▸ Document extract:

+++

How to Make Pancakes without Eggs
Thick and fluffy egg-less homemade pancakes made from scratch.
Prep Time 5 minutes
Cook Time 20 minutes
Total Time 25 minutes
Servings 10 servings
For the batter:
- 2 cups buttermilk or kefir (2% fat content or higher recommended)
- 1 tsp baking soda
- 1 tsp kosher salt
- 1 Tbsp white sugar (plus more to taste)
- 2 cups all-purpose flour (using scoop and sweep method)
- powdered sugar
- maple syrup (or corn syrup)
- fresh berries
- 2 Tbsp butter (or vegetable oil)
Combine all ingredients for the batter in medium bowl. Let rest for 5 minutes.
Meanwhile, preheat a large non-stick frying pan over medium-low heat.
Add half a tablespoon of butter, let it melt and spread around the pan.

+++

Saved data entries:
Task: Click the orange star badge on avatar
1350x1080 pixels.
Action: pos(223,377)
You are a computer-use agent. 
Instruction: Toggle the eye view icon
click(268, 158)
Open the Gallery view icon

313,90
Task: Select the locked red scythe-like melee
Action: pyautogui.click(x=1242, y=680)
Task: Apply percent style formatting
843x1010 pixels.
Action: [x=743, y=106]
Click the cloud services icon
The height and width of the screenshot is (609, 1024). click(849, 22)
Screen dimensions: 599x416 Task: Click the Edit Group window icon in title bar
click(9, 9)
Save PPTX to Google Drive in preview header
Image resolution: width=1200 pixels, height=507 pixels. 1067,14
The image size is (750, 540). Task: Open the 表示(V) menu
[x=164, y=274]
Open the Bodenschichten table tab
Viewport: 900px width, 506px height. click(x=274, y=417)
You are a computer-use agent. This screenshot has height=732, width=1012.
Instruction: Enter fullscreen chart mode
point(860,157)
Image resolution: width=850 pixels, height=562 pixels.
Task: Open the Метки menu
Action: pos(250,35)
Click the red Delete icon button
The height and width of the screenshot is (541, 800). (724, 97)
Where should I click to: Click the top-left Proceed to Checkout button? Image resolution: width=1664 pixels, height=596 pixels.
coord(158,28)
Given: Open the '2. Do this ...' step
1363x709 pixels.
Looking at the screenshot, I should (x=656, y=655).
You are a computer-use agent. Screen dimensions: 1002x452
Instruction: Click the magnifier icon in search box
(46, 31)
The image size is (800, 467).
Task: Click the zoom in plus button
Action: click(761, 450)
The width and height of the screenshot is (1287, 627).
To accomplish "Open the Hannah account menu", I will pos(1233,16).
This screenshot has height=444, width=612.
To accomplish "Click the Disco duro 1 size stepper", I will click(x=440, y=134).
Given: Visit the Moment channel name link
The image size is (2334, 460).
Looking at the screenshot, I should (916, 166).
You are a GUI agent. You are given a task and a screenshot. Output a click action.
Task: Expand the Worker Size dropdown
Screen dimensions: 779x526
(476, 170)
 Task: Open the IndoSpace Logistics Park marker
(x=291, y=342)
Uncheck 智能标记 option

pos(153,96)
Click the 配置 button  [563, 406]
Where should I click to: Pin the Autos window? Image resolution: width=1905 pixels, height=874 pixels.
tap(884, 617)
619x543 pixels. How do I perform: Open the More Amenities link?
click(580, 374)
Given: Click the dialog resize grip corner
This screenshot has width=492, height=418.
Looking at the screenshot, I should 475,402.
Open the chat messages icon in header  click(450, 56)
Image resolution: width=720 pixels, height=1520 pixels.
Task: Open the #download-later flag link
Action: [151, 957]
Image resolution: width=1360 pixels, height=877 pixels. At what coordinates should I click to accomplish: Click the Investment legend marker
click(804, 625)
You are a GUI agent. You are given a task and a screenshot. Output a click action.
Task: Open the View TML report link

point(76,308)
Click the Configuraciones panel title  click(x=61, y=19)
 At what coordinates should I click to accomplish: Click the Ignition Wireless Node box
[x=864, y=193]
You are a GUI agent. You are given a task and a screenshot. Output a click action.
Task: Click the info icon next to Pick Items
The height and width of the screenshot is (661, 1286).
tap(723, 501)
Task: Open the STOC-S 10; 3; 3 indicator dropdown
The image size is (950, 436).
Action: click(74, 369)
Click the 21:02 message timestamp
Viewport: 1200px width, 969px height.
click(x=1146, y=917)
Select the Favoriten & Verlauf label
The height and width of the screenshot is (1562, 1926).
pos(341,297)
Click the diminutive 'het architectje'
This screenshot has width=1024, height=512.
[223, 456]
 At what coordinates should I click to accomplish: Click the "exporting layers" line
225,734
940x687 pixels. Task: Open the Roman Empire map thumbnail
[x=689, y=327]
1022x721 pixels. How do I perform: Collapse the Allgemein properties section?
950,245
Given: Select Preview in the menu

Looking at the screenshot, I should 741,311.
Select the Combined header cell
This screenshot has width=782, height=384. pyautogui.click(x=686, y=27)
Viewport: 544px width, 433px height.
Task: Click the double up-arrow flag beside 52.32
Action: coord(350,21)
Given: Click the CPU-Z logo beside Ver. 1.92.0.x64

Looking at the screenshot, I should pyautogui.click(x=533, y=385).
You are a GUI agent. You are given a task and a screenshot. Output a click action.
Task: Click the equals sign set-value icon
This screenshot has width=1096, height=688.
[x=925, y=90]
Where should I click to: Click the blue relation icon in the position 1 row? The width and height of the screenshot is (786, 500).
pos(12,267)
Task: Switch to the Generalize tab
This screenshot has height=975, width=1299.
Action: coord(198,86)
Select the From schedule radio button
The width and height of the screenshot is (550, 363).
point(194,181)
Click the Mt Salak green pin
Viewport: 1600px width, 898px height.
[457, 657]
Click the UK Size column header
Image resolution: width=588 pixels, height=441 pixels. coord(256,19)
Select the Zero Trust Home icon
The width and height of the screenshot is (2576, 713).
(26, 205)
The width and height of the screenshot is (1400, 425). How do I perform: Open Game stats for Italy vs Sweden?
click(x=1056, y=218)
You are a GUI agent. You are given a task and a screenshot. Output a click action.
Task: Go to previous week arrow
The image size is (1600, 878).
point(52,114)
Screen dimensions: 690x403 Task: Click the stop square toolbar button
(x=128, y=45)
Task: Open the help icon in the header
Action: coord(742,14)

+++

▸ Instructions:
- 1) For each statement, say yes or no as to whether the egg-less pancake recipe supports it, and quote the words that decide it: (a) The recipe makes 10 servings. (b) The frying pan is preheated over high heat. (c) The batter rests for 5 minutes before cooking.
- 2) Write the next part of the egg-less pancake recipe, starting after its last sentence.
The records have nothing to do with this.

▸ Solved tasks:
- 1)
(a) Yes: "Servings 10 servings"
(b) No: "preheat a large non-stick frying pan over medium-low heat"
(c) Yes: "Let rest for 5 minutes."

- 2)
Using a 1/4 cup measuring cup, add 3 scoops of batter to make 3 small pancakes. Cook about 2-3 minutes per side, until nicely browned. Repeat with the rest of the batter.
Serve hot or warm with berries, sprinkled with powdered sugar, or maple / corn syrup, or your favorite jam.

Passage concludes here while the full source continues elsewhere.